Six Startups Selected to Compete in AgTech Innovation Arena

Western Growers has chosen the final six start-up companies who will be competing for invaluable resources to support their growing businesses and advance the development of their innovative technologies that will be crucial to the sustainability of agriculture.

Nearly 50 startup companies applied to compete in this year’s Innovation Arena, more than doubling last year’s total of 20 applicants. After being carefully reviewed by WG’s Food Safety/Science & Technology Subcommittee, six were selected and will now advance to compete at the 91st WG Annual Meeting on November 8, 2016, in Hawaii. 

Each company will pitch their ideas and technologies to the audience and a panel of agricultural industry leaders. Two winners will be chosen to receive a complimentary one-year membership with Western Growers and an opportunity to work with the WG Center for Innovation & Technology in Salinas.

The six start-up companies selected to compete are as follows:

Agralogics: Agralogics’ Enhanced Irrigation Management technology uses directly observed evapotranspiration to generate real-time irrigation work orders, analyze information from multiple sources on dashboards and enable comparative analytics to improve irrigation efficiency.

California Safe Soil: California Safe Soil recycles food from supermarkets that can no longer be sold or donated, converting it into Harvest-to-Harvest fertilizer (H2H), for use in commercial and organic fertilizer and feed and retail lawn and garden markets.

CropX: CropX integrates proven reliable soil moisture measuring hardware with a robust cellular communication system and state of the art mobile applications to create a soil moisture measurement system that is simple, affordable and actionable.

DeepLook: DeepLook builds weeding robots that can go through the field autonomously, distinguish weed from the crop and mechanically remove weeds.
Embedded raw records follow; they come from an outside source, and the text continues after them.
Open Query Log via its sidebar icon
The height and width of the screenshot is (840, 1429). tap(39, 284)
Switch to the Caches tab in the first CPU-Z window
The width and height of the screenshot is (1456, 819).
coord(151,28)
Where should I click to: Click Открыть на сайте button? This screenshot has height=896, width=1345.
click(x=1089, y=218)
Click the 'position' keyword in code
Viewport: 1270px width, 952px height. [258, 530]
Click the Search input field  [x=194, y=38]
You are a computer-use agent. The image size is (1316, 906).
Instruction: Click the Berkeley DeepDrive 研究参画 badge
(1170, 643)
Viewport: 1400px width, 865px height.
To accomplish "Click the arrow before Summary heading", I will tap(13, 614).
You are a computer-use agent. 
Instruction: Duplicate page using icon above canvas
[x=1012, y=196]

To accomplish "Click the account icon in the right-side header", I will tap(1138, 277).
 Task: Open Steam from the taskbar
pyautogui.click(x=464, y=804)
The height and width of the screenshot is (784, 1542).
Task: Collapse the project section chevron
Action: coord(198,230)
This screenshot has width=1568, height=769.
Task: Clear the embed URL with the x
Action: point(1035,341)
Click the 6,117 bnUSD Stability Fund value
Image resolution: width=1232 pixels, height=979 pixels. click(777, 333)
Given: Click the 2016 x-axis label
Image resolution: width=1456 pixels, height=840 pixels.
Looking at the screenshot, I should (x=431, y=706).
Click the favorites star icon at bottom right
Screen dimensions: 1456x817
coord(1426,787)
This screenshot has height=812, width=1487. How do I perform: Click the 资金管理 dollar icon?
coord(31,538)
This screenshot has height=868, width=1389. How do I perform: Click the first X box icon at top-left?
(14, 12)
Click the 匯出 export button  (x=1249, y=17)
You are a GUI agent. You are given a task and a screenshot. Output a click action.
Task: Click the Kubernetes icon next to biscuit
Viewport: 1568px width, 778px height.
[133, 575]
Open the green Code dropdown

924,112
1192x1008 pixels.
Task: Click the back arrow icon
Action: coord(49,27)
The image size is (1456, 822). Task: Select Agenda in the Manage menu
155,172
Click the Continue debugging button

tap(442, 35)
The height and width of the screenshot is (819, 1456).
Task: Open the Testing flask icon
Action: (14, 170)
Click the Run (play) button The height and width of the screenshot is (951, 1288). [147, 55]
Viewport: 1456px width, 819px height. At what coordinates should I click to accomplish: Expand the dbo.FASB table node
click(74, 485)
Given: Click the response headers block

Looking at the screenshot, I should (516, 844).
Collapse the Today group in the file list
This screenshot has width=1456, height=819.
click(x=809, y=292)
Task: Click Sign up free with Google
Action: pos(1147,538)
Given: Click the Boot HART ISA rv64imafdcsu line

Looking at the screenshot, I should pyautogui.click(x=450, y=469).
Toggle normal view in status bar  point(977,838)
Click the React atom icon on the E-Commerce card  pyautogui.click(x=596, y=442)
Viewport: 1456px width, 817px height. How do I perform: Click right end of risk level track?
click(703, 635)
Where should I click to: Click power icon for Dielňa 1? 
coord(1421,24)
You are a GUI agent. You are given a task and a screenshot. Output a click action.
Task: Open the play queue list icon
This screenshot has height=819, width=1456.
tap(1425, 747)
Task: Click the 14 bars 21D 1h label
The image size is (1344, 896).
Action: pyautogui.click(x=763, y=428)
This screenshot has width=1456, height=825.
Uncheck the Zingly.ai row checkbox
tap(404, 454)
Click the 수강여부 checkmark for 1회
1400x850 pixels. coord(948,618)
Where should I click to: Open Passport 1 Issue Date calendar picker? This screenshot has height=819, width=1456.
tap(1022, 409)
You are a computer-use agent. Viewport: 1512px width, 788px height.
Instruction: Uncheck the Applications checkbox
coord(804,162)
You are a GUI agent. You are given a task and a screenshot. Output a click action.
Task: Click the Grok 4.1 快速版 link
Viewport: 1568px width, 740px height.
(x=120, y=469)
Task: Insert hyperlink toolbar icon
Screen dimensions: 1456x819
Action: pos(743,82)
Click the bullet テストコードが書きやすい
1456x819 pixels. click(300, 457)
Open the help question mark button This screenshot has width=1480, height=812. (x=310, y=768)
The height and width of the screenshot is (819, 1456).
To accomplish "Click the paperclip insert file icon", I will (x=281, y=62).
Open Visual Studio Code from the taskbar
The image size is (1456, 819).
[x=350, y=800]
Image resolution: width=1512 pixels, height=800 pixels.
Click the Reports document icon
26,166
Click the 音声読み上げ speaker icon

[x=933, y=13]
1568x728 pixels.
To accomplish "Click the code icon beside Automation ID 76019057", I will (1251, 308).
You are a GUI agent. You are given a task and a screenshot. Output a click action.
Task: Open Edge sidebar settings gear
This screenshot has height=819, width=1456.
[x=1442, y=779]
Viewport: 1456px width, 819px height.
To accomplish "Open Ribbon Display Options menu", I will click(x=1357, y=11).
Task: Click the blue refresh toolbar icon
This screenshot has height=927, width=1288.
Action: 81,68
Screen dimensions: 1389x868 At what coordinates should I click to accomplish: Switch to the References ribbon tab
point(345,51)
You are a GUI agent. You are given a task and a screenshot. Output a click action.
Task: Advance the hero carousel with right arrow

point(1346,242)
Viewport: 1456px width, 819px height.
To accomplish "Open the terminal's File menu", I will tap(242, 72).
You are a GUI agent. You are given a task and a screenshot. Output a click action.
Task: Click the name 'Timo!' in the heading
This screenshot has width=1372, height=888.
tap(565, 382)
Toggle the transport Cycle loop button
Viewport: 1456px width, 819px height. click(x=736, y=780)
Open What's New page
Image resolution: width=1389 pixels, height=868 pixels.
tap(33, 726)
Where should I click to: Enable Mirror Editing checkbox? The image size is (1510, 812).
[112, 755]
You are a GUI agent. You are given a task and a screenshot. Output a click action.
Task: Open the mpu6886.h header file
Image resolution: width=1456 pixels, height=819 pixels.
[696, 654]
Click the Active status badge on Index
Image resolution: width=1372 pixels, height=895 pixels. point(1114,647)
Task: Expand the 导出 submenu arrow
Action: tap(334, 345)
One of the robots can weed up to 4 acres a day and cost only around $50k, which makes it a very competitive alternative for current weeding processes in U.S. vegetable farms.

Harvest CROO Robotics: Harvest CROO Robotics is developing a fully autonomous robotic harvester for fresh strawberries. The business model is to lease machines to growers on a per box basis to emulate how they do business now, which is to pay humans a piece-rate.

Trace Genomics: Trace Genomics has launched a genetic test for soil microbes to give growers an unprecedented look into the biology of their soil. Trace Genomics makes it easy for any grower to send in a soil sample and, within just a few weeks, receive an actionable report on both beneficial and harmful microbes that are found in the sample.